[Rows on where targets appear]
= = = =
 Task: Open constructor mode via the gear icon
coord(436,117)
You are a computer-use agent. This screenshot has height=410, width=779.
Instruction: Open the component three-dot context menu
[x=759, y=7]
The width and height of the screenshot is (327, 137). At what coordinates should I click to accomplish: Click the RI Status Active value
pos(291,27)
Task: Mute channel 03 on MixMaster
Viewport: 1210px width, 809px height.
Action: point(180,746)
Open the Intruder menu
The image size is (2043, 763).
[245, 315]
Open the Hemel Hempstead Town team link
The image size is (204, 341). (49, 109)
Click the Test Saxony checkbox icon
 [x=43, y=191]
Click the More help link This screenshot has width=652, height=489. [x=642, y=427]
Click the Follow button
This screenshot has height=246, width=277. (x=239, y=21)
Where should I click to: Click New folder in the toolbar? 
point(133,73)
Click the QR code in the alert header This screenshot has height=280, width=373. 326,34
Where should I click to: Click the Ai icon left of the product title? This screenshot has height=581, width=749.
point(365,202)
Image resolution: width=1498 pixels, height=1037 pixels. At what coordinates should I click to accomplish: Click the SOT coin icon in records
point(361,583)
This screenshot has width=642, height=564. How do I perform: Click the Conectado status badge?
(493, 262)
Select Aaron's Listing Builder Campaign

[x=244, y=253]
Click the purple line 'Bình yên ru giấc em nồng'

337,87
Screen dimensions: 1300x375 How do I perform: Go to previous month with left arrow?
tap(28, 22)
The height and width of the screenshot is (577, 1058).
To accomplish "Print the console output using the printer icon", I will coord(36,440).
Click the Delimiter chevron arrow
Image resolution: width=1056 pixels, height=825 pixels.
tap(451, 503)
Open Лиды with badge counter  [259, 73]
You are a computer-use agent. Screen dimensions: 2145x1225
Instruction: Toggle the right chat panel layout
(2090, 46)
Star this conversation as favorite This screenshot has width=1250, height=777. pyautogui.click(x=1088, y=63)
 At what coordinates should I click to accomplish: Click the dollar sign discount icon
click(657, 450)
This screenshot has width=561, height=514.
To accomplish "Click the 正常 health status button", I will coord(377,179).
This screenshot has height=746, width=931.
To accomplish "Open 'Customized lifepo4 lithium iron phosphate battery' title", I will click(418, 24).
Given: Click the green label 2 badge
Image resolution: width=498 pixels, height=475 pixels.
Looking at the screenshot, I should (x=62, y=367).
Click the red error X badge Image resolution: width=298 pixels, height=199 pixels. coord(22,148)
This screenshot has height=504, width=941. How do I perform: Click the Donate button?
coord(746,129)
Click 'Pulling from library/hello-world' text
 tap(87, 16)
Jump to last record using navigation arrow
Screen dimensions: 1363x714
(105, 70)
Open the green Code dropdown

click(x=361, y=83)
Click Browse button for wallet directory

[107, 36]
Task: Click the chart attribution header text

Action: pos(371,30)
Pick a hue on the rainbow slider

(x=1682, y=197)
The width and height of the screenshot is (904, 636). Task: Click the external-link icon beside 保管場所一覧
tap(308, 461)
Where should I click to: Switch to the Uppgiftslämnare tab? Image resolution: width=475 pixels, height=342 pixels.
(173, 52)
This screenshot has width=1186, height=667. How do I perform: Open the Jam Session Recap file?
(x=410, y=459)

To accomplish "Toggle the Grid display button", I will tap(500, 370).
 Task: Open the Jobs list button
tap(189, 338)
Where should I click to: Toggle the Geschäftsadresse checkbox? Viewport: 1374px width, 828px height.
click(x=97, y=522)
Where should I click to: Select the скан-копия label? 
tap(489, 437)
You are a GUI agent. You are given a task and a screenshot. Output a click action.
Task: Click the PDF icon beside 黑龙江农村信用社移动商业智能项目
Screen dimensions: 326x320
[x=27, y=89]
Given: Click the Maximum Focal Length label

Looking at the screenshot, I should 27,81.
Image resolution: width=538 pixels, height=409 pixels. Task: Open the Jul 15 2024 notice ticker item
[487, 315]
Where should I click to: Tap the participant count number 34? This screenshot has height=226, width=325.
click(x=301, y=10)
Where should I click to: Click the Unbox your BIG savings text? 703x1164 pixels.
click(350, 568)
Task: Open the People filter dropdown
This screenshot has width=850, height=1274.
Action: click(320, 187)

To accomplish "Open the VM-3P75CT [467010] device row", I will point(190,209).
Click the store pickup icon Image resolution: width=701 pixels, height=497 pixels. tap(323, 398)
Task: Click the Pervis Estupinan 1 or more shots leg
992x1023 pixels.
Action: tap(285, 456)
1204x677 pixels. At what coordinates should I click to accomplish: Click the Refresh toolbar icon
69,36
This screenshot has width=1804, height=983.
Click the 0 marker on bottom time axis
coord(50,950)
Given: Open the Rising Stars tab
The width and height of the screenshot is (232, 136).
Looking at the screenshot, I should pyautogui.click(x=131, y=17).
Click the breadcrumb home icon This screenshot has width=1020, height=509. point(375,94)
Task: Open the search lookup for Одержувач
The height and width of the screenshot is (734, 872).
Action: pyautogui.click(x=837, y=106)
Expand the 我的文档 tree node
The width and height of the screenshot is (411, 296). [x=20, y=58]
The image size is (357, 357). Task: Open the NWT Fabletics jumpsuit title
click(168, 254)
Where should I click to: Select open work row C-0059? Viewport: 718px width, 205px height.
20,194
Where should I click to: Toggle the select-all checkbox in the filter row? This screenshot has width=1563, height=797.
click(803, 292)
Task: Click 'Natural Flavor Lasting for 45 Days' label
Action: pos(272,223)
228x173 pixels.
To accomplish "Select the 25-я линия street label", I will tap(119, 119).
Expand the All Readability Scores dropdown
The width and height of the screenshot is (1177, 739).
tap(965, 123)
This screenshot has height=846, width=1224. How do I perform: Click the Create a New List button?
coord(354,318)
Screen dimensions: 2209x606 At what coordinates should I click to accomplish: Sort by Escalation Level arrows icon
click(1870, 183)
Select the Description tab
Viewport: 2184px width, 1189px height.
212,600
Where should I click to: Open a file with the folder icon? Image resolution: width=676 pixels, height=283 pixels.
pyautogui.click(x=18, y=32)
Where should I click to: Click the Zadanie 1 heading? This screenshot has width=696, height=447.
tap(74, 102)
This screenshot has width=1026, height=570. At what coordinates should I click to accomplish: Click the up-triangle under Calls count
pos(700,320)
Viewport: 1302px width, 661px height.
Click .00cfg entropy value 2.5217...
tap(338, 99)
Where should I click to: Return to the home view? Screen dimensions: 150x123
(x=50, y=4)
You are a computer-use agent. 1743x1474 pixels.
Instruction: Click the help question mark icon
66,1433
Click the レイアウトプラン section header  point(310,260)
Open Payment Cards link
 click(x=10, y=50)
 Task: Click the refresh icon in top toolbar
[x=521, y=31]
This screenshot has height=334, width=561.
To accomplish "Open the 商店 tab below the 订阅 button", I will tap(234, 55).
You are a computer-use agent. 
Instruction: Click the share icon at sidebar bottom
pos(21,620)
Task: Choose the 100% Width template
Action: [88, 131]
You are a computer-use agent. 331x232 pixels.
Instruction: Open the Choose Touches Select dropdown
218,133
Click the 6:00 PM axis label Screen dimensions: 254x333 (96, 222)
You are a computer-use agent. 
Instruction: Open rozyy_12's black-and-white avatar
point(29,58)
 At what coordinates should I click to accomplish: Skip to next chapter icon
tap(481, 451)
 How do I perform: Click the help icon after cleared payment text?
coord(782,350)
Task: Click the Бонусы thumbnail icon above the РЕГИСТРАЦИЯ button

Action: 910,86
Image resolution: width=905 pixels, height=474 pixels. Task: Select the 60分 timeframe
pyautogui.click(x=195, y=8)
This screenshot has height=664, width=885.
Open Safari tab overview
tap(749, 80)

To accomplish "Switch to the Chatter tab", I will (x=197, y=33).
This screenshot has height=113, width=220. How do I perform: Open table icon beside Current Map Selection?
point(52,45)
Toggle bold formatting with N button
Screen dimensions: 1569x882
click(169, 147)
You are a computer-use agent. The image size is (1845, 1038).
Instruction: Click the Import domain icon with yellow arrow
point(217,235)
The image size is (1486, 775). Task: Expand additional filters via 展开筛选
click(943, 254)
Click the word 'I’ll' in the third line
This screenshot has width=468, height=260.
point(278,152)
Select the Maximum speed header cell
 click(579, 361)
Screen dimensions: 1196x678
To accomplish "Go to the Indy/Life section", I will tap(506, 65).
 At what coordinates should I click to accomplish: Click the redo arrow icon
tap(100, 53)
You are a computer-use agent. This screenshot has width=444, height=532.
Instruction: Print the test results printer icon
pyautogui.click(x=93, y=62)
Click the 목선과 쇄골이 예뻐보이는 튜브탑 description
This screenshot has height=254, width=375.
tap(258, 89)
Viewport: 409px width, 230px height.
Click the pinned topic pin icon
= = = =
**EXERCISE**
Output everything from the row containing "The width and height of the screenshot is (904, 636)." down to the row containing "click(x=97, y=522)", both included, as a numbered list with blank lines left out.

**FULL OUTPUT**
1. The width and height of the screenshot is (904, 636). Task: Click the external-link icon beside 保管場所一覧
2. tap(308, 461)
3. Where should I click to: Switch to the Uppgiftslämnare tab? Image resolution: width=475 pixels, height=342 pixels.
4. (173, 52)
5. This screenshot has width=1186, height=667. How do I perform: Open the Jam Session Recap file?
6. (x=410, y=459)
7. To accomplish "Toggle the Grid display button", I will tap(500, 370).
8.  Task: Open the Jobs list button
9. tap(189, 338)
10. Where should I click to: Toggle the Geschäftsadresse checkbox? Viewport: 1374px width, 828px height.
11. click(x=97, y=522)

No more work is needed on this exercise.